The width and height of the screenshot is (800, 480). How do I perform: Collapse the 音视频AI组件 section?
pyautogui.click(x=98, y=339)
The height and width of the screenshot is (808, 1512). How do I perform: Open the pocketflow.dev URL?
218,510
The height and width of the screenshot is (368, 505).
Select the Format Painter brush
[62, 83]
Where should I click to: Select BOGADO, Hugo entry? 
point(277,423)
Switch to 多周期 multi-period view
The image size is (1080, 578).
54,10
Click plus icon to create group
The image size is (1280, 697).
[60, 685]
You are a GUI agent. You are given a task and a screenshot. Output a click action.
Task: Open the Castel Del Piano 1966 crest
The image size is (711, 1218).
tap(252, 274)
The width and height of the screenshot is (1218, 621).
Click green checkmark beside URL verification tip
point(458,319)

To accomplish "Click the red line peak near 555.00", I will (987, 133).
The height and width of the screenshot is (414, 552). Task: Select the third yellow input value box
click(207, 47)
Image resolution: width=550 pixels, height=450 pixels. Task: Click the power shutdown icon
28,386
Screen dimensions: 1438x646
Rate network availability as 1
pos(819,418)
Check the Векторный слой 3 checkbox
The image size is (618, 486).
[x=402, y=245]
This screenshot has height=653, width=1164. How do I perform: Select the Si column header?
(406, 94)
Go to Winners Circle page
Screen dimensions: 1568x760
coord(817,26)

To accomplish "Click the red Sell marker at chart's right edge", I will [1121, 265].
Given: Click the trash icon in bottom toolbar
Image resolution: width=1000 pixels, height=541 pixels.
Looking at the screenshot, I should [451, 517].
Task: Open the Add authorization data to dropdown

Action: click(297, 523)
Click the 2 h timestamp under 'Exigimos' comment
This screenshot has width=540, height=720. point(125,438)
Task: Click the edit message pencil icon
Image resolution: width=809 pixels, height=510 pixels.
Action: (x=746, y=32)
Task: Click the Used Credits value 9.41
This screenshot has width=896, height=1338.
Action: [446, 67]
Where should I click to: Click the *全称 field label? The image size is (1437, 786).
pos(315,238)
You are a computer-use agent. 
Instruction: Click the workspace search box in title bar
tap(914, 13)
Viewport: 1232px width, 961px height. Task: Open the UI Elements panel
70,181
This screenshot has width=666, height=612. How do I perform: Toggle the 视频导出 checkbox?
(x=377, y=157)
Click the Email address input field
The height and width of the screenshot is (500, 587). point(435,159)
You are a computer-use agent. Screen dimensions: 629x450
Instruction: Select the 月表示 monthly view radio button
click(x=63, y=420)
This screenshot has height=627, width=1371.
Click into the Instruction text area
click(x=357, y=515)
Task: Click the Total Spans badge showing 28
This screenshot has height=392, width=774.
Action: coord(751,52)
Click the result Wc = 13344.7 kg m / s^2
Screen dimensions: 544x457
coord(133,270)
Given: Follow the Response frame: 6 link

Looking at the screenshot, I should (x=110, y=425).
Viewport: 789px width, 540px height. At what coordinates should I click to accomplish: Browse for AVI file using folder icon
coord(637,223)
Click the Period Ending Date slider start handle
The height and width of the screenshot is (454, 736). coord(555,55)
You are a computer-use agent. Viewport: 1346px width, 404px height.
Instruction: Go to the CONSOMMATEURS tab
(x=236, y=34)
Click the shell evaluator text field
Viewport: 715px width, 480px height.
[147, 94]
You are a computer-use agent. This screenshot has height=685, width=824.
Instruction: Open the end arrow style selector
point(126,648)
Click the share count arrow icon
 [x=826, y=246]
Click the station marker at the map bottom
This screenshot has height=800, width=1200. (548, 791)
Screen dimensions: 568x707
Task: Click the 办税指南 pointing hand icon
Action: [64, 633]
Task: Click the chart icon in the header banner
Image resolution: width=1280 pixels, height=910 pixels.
-----
→ **About this exercise**
Check each line of the records for the word "agent", and show the lines that contain it.

→ **Response for this exercise**
You are a GUI agent. You are given a task and a screenshot. Output a click action.
You are a computer-use agent. 
You are a computer-use agent. Screen dimensions: 629x450
You are a computer-use agent. Viewport: 1346px width, 404px height.
You are a computer-use agent. This screenshot has height=685, width=824.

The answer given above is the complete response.